You don’t need an excuse to visit the British Library, which is a wonderful building full of fabulous things, but an exhibition devoted to Harry Potter is certainly an easily justifiable one, especially with ’20 treasures’ from JK Rowling’s personal archive as an extra incentive.
The exhibition is timed to coincide with the 20th anniversary of the publication of Harry Potter and the Philosopher’s Stone, and is a combination of treasures from the British Library (rare books, manuscripts, ‘magical’ objects) and behind-the-scenes material from Rowling and artists who contributed to the visualisation of the world (notably Jim Kay).

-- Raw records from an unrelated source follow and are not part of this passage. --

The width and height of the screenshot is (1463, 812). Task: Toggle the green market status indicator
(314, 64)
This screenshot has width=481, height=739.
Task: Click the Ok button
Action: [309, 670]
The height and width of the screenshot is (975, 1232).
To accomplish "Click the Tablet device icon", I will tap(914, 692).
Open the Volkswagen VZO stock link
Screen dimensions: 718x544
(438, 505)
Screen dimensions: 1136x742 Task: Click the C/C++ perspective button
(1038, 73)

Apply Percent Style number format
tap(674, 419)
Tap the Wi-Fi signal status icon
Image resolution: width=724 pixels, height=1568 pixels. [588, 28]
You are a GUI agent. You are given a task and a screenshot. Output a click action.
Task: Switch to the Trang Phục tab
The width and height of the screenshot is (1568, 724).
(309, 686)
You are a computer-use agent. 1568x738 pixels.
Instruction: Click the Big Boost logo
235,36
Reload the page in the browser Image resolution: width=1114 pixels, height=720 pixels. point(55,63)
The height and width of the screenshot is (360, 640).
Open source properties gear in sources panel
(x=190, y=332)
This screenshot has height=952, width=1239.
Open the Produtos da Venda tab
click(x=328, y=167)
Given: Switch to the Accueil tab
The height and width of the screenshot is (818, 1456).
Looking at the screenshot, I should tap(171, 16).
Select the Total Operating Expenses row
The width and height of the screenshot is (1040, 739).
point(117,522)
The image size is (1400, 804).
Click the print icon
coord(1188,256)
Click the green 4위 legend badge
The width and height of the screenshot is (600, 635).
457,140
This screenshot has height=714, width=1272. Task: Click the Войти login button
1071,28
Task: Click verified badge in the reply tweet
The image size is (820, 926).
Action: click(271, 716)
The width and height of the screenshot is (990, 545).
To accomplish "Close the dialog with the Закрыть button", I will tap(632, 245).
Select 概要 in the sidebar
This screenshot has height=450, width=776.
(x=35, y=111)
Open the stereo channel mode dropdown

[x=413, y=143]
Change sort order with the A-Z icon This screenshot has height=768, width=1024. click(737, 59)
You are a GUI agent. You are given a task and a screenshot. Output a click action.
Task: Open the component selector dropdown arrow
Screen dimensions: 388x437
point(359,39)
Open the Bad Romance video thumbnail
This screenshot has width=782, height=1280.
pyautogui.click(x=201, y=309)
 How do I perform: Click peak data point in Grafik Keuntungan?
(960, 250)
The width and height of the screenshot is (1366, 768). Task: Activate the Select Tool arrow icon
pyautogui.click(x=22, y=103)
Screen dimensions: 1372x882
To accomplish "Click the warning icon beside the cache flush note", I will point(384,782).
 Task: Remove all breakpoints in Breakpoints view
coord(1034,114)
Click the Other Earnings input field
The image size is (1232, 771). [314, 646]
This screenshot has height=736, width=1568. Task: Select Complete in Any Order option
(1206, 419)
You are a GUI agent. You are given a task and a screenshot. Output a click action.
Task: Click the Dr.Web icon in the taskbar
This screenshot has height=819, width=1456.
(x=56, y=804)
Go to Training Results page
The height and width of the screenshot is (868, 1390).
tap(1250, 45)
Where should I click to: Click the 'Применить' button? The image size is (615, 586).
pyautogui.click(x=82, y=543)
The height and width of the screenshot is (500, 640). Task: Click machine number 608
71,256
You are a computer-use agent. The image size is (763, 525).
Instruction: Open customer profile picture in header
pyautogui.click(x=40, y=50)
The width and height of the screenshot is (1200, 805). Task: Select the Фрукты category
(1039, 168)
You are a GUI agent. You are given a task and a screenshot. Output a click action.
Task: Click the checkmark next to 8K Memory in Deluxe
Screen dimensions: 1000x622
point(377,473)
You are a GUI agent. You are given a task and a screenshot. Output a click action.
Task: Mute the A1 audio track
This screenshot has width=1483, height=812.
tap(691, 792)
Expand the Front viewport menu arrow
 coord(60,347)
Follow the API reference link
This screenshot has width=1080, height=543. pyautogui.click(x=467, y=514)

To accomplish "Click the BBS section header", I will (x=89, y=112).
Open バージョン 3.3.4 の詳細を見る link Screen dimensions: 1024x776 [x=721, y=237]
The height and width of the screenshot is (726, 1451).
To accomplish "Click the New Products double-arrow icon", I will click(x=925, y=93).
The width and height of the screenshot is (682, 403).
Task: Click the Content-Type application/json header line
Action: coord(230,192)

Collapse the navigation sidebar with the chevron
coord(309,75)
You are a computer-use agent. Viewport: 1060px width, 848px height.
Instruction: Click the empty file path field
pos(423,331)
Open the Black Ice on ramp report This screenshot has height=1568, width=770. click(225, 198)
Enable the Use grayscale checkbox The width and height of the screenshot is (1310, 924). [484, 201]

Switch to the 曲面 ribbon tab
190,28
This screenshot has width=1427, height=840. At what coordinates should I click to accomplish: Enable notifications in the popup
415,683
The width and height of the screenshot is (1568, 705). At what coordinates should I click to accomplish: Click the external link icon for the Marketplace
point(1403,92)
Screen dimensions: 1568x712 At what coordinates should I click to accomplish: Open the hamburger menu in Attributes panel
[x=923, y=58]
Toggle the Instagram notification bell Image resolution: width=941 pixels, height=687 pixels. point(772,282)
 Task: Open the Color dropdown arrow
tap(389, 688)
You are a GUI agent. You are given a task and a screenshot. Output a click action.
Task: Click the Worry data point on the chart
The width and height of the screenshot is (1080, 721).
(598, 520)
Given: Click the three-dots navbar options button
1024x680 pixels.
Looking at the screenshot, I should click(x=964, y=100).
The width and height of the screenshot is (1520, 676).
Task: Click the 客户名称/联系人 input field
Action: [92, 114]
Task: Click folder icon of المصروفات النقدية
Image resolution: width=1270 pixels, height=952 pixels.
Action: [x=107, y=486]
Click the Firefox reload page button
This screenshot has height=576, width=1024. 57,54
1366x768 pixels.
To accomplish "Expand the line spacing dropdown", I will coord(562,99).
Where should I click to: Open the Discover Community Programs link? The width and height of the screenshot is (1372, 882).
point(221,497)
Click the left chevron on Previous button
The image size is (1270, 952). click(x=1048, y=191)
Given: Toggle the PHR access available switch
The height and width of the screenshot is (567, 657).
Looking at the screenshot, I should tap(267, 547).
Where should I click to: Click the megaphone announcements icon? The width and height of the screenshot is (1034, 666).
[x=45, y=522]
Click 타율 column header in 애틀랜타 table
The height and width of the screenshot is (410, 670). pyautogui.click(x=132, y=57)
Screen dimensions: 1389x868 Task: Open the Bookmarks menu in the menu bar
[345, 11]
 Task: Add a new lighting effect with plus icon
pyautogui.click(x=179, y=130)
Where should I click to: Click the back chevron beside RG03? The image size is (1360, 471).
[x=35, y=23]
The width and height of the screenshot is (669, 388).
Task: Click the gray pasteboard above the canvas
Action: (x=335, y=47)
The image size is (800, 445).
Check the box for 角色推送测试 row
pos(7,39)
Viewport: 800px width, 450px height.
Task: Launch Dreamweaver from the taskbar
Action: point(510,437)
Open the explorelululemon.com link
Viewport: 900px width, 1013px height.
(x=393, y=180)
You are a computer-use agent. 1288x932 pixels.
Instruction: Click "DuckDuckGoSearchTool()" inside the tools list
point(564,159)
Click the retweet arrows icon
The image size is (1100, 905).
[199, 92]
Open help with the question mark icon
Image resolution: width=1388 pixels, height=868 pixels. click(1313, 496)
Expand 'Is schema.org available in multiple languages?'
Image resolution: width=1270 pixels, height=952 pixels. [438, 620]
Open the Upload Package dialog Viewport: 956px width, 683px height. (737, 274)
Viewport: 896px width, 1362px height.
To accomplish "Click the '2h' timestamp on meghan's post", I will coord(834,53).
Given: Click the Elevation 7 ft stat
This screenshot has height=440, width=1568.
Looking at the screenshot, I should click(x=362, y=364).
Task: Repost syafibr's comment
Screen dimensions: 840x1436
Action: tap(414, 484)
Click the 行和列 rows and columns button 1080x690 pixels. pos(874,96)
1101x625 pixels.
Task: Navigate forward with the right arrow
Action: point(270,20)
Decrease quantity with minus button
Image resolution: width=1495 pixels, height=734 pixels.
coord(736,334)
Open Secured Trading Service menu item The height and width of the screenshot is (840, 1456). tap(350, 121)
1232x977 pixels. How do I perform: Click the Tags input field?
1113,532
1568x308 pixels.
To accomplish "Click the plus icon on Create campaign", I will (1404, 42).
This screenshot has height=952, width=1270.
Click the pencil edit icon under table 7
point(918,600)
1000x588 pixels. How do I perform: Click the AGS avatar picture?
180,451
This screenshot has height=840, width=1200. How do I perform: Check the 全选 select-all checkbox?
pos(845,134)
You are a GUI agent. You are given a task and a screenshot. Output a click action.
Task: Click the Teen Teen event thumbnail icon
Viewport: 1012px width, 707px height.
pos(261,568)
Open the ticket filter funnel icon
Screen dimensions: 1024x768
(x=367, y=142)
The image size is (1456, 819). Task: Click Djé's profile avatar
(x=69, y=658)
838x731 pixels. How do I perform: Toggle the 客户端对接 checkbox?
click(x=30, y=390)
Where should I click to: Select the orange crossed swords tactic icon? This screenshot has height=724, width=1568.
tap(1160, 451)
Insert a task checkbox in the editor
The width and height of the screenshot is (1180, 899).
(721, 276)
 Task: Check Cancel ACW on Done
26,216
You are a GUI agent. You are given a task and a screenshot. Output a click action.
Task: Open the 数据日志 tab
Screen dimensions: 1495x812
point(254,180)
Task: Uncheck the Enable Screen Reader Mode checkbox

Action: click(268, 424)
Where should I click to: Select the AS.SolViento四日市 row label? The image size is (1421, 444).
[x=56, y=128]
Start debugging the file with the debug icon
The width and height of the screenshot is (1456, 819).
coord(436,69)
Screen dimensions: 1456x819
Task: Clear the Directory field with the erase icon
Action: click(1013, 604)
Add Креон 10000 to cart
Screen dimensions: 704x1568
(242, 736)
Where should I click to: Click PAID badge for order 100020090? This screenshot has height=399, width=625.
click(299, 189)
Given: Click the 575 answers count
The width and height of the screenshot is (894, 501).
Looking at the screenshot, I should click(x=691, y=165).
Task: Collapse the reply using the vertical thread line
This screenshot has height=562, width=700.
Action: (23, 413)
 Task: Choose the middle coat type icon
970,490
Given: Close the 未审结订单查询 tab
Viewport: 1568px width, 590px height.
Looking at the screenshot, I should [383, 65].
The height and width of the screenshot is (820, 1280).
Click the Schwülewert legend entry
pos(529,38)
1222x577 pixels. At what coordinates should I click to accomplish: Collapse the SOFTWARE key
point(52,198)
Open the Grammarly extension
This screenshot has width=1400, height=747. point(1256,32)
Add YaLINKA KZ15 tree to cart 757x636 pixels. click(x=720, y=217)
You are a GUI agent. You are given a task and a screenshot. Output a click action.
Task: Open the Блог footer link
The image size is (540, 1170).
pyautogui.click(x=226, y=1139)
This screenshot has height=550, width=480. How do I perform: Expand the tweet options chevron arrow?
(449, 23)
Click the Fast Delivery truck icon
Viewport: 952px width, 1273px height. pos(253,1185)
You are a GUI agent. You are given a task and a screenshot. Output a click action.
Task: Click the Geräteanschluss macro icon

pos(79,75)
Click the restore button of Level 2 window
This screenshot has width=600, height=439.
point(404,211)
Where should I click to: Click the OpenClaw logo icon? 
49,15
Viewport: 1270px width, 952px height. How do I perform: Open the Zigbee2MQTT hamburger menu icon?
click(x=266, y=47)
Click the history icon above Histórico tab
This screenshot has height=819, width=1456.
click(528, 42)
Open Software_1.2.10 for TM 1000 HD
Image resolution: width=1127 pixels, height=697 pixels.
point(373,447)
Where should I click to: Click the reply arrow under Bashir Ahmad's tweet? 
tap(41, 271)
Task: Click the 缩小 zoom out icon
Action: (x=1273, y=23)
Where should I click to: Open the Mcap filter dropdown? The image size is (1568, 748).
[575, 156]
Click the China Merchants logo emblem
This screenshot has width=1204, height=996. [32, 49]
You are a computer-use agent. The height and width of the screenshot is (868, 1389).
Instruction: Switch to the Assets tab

The gallery has been beautifully designed to reflect the Harry Potter aesthetic – I wish we were allowed to take photographs inside, but it was prohibited – and has been split into sections dedicated to classes at Hogwarts (Potions, Alchemy, Herbology, Charms, Astronomy, Divination, Defence Against the Dark Arts and Care of Magical Creatures), with two sections at the start and finish to provide, respectively, an overview of how the books started and the phenomenon they became.
The different sections contain a mixture of British Library objects that demonstrate the rich history of folklore and magic that was an inspiration for Rowling in creating her fully realised world and archive material from Rowling and Bloomsbury, with some additional information to show the connection. For example, the Alchemy section has the Ripley Scroll, a long alchemical manuscript on how to make a Philosopher’s Stone; there is also the note that red and white have long played a role in alchemy, which was reflected in the choice of names for Albus (meaning white) and Rubeus (meaning red).
The rare books on display are things of beauty in themselves, some huge in size, but all with beautiful imagery to describe the uses of different plants for medicine (in the Herbology section) or the bestiaries (early books of animals) that detail real and mythical animals (in the Care of Magical Creatures section). There are historical objects on loan from elsewhere that show the reality of Rowling’s books: a bezoar in a gold filigree case (because they were such precious objects) in the Potions section, a witch’s broomstick in the Charms sections, or actual runes carved from bones in the Divination section.
There are ancient charts of the skies and a celestial globe from the 1600s in the Astronomy section (Rowling borrowed plenty of astronomical references for characters: Sirius, Luna, Bellatrix); amulets and charms to ward off evil spells in Defence Against the Dark Arts; and plenty of books that are historical recordings of the sciences that provide inspiration for the Hogwarts classes, such as Culpeper’s English Physician and Complete Herbal. There are many items in the exhibition, packed into a relatively small space (I’ve been to exhibitions in the British Library that have felt more expansive), which was packed with
Muggles children, but I’m sure the British Library could have found more.
There were items from outside the British Library collection, particularly paintings that reflected the longstanding fascination for magic, such as The Alchemist Discovering Phosphorus by Joseph Wright and The Magic Circle by JW Waterhouse, but my favourite was the tombstone for Nicolas Flamel from the 1400s. I can’t say I particularly enjoyed the Invisibility Cloak on loan from a private owner …
The best parts for me were the behind-the-scenes materials. The illustrations by Jim Kay were gorgeous, particularly the depictions of Fluffy, gnomes, mandrakes, Diagon Alley and the phoenix on the poster (as seen in the image at the top of this post). If you’re a big fan of Harry Potter, and have read the background material on Pottermore, you will love as I did the Rowling archive materials. An annotated sketch of Hogwarts and grounds, a handwritten list of subjects, a synopsis of Harry Potter and the Philosopher’s Stone, annotated manuscripts of the books which show the polishing and changing of a story that was years in the making before it was published, original handwritten manuscript pages of early drafts, and even the original planning pages for Harry Potter and the Order of the Phoenix so that Rowling could keep everything on track for that massive brick of a book.
More amazing still were the original illustrations by Rowling, done years before the books were published – she is an amazing artist. Is there nothing she can’t do well? They are great pens drawings that capture the essence of the characters and the setting, such as Hagrid, Albus and Minerva with the infant Harry, or the Gryffindor gang (where Dean was originally called Gary). Some were shown on Pottermore before but seeing them up close was great – it’s easy to see how vivid these characters and stories were in her mind that she could describe them so brilliantly. Along with the exhibition, it shows how much Rowling used and put into her world and why it is so fully realised and why the Harry Potter books connected to so many people: because even though it’s magic, it feels completely real.
I am greedy, but I would have preferred more in this exhibition, especially for the price. It’s interesting to combine the two aspects – historical artefacts and archive material – but then the exhibition is neither one thing nor the other, and I was left wanting more. It’s a fascinating exhibition and I hope it’s a great success for the British Library, and it’s another wonderful delight for a Harry Potter fan, but it’s not quite as magical as it should be.